提出了 EquiConv 的卷积，它是在球面域中定义的，而不是在图像域中定义的，它对等矩形表示的失真具有隐式不变性。

EquiConvs 中的核被定义为一个球面 patch，如图 4 所示：

We parametrize its receptive field by the angles αw and αh. Thus, we directly define a convolution over the field of view. The kernel is rotated and applied along the sphere and its position is defined by the spherical coordinates (φ and θ in the figure) of its center.

Unlike standard kernels, that are parameterized by their size kw × kh, with EquiConvs we define the angular size (αw × αh) and resolution (rw × rh). In practice, we keep the aspect ratio, αw / rw = αh / rh , and we use square kernels, so we will refer the field of view as α (αw = αh) and the resolution as r (rw = rh) respectively from now on.
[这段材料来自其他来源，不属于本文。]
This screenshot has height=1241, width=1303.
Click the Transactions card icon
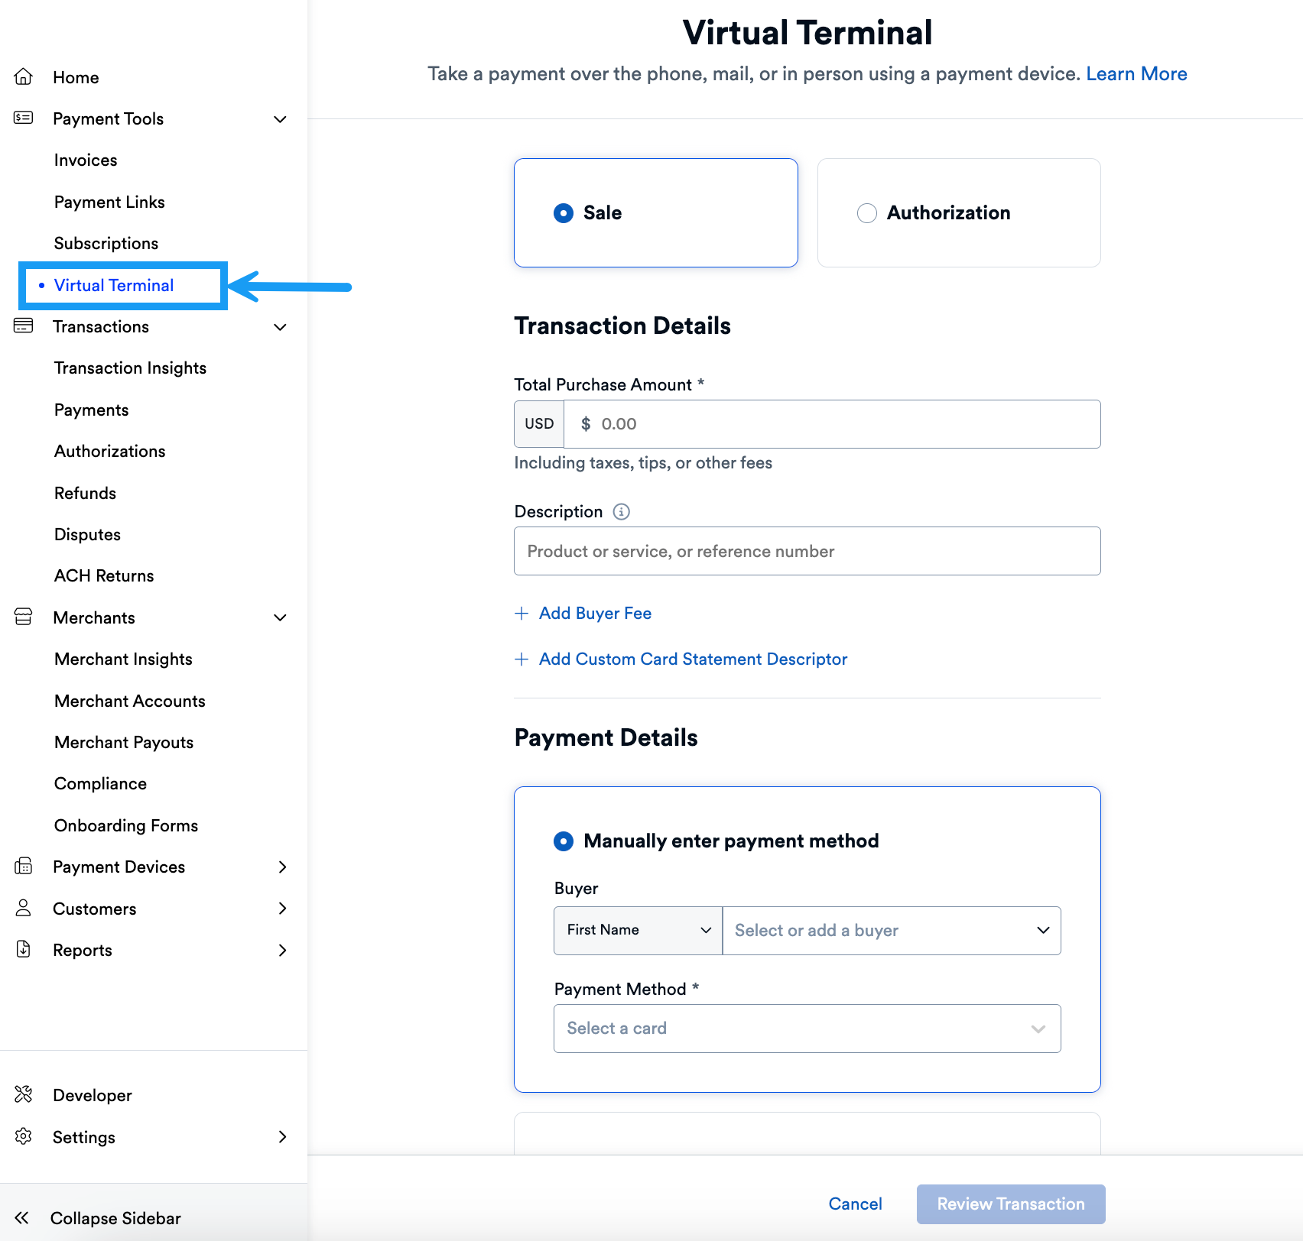[24, 326]
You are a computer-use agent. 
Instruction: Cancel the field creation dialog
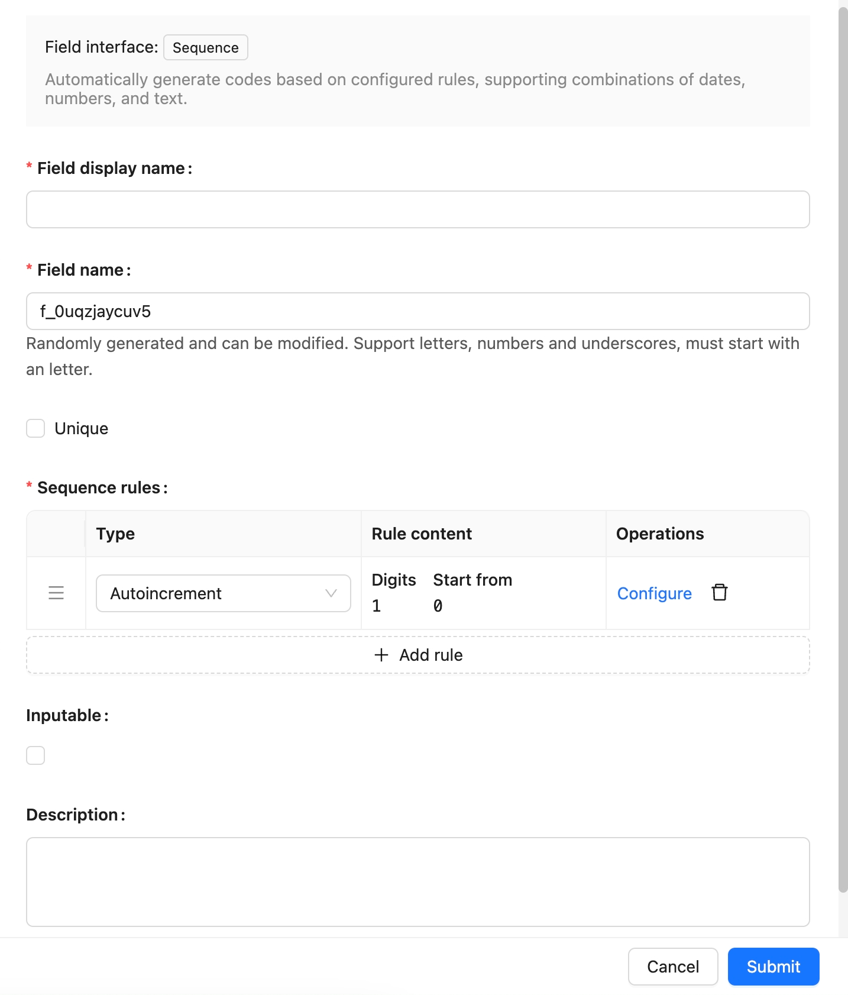click(x=672, y=967)
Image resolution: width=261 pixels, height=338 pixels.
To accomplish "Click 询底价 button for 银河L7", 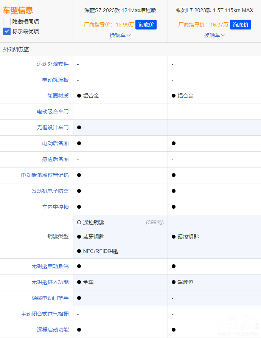I will coord(240,25).
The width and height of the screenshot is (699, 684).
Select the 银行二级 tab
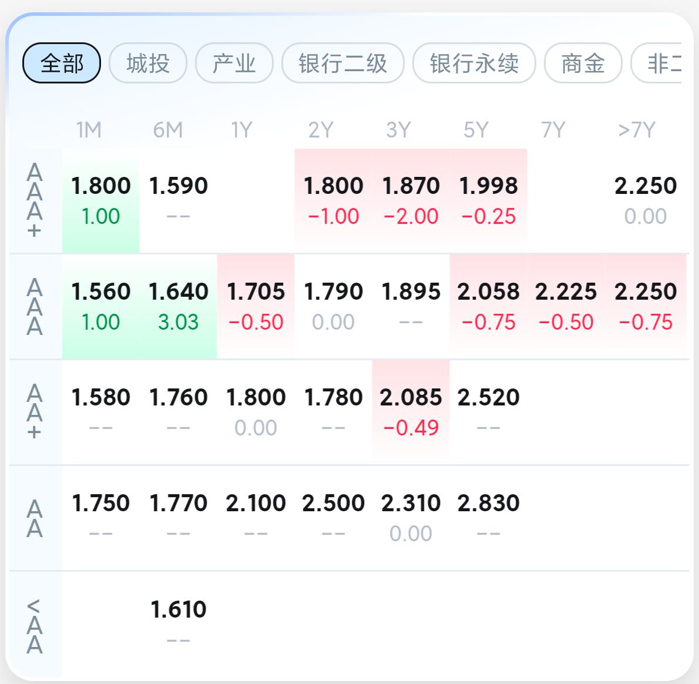click(342, 63)
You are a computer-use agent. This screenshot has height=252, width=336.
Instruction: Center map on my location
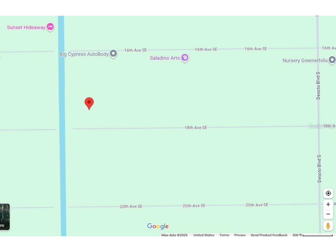(328, 193)
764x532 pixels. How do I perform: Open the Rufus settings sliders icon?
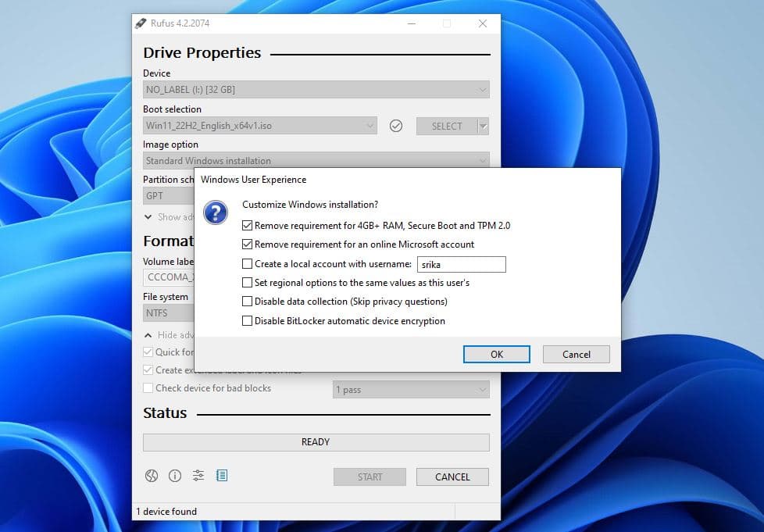click(198, 476)
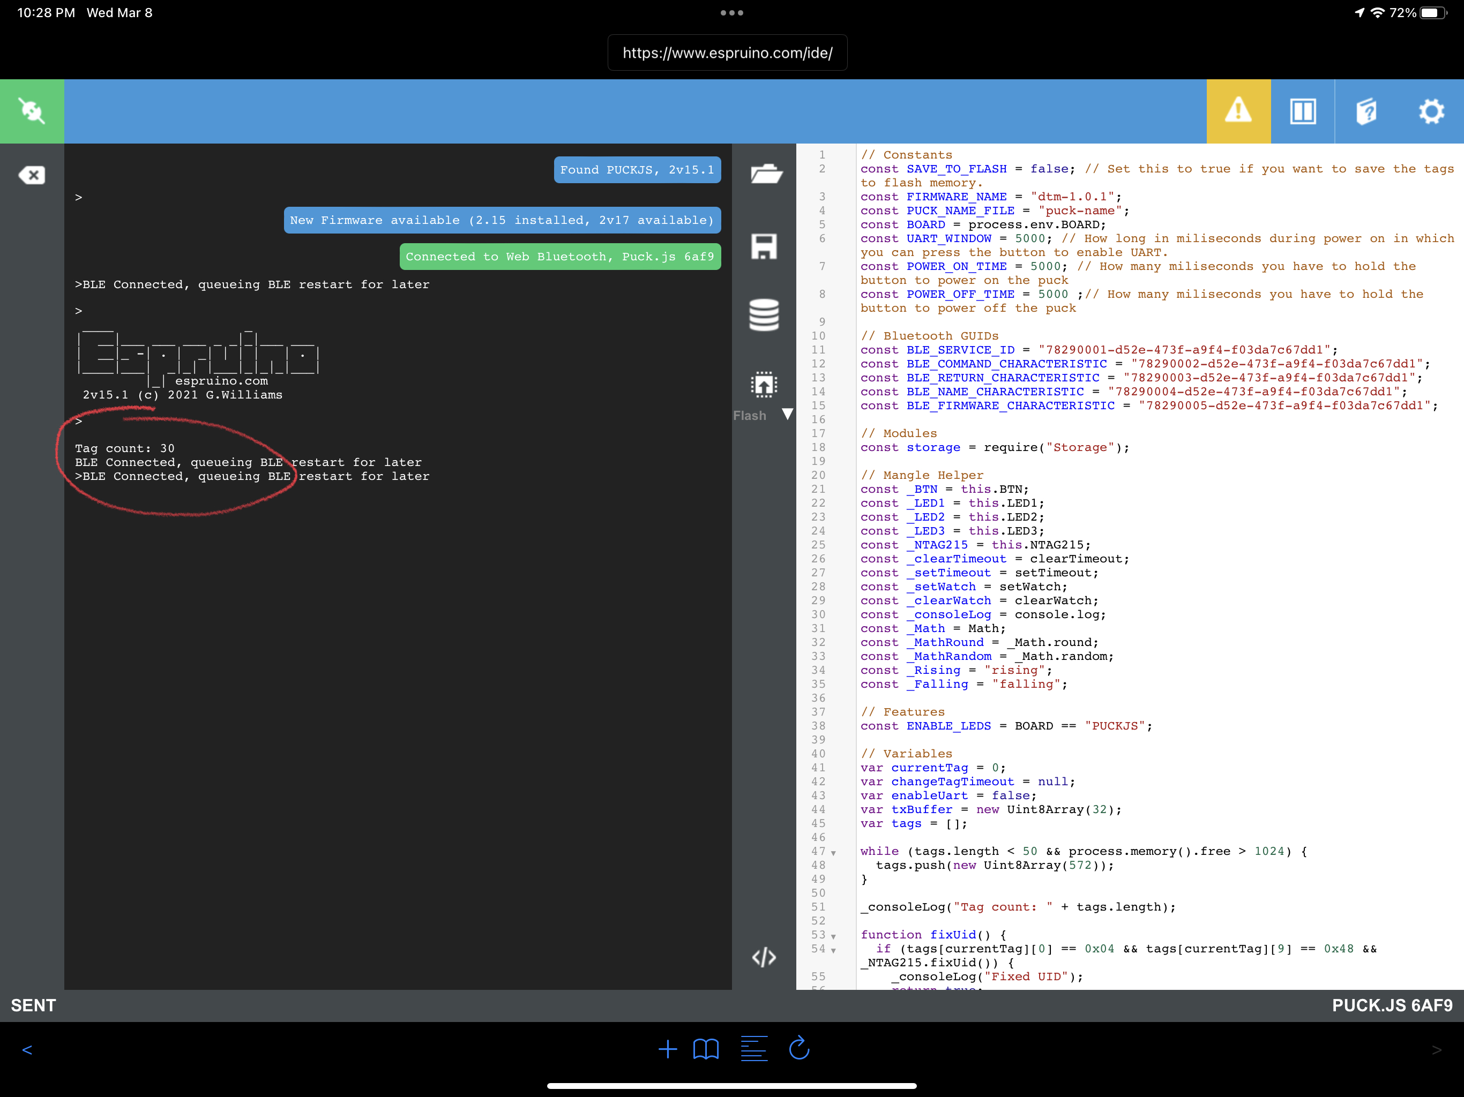
Task: Send code to Flash chip icon
Action: (x=764, y=384)
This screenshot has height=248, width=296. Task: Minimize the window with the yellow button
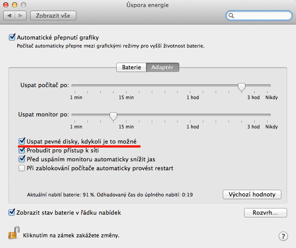(x=15, y=4)
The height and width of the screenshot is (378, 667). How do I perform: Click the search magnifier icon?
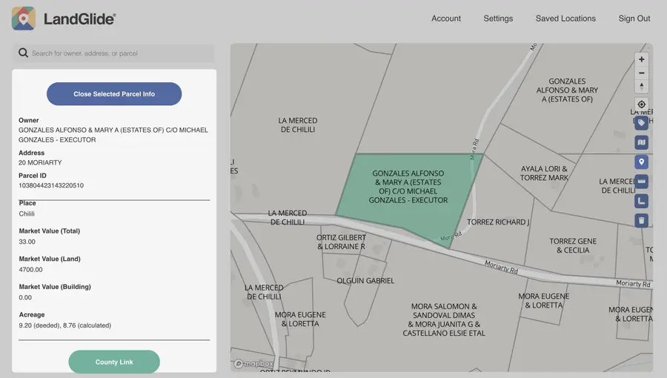click(23, 53)
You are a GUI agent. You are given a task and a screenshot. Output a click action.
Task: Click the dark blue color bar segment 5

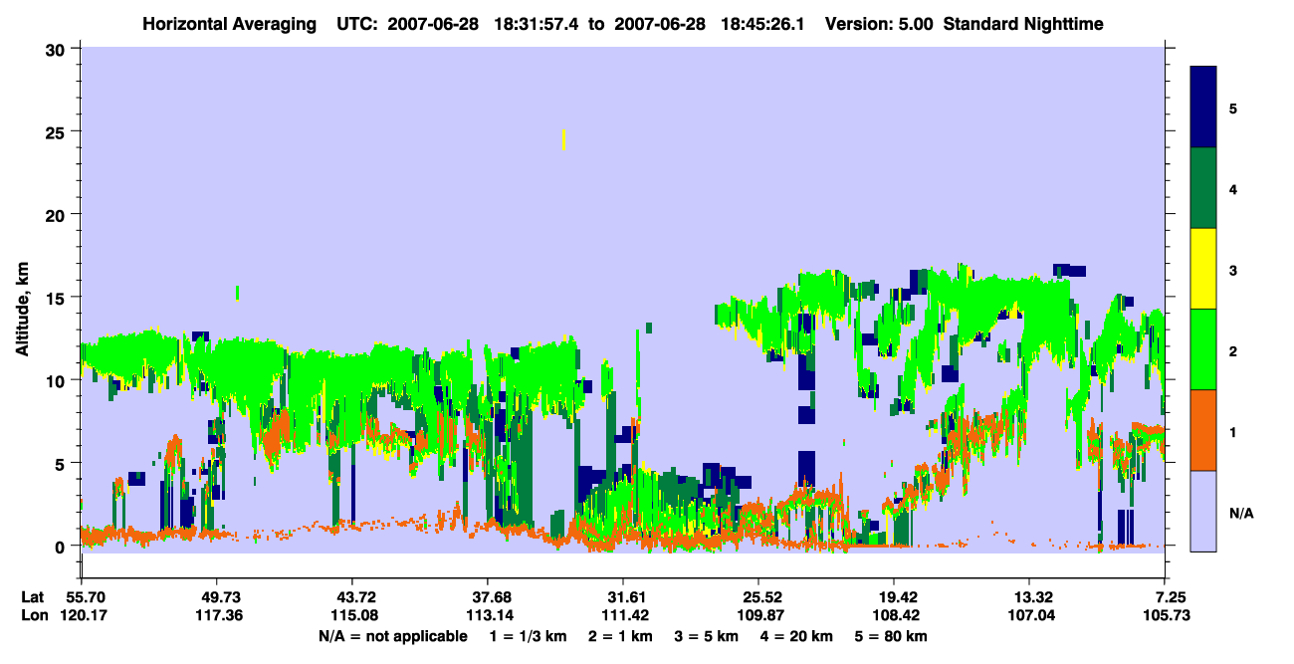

As we increase the resolution of the kernel, the angular distance between the elements decreases, with the intuitive upper limit of not giving more resolution to the kernel than the image itself. In other words, the kernel is defined in a sphere, being its radius less or equal to the image sphere radius. EquiConvs can also be seen as a general model for spherical Atrous Convolutions [4, 5] where the kernel size is what we call resolution, and the rate is the field of view of the kernel divided by the resolution. An example of the differences of EquiConvs by modifiying α and r can be seen in Figure 5.

采用 αw 和 αh 参数化感受野。因此，直接定义视场上的卷积。核沿着球体旋转并施加，其位置由其中心的球坐标 (图中为φ和θ)定义。

与标准的内核不同，标准内核是由它们的大小 kw × kh 参数化的，而在 EquiConvs，定义了角度大小 (αw × αh) 和分辨率 (rw × rh)。在实际操作中，我们保留长宽比，αw / rw = αh / rh，并使用正方形 kernel，所以从现在开始我们将视场表示为α (αw = αh)，分辨率表示为 r (rw = rh) 。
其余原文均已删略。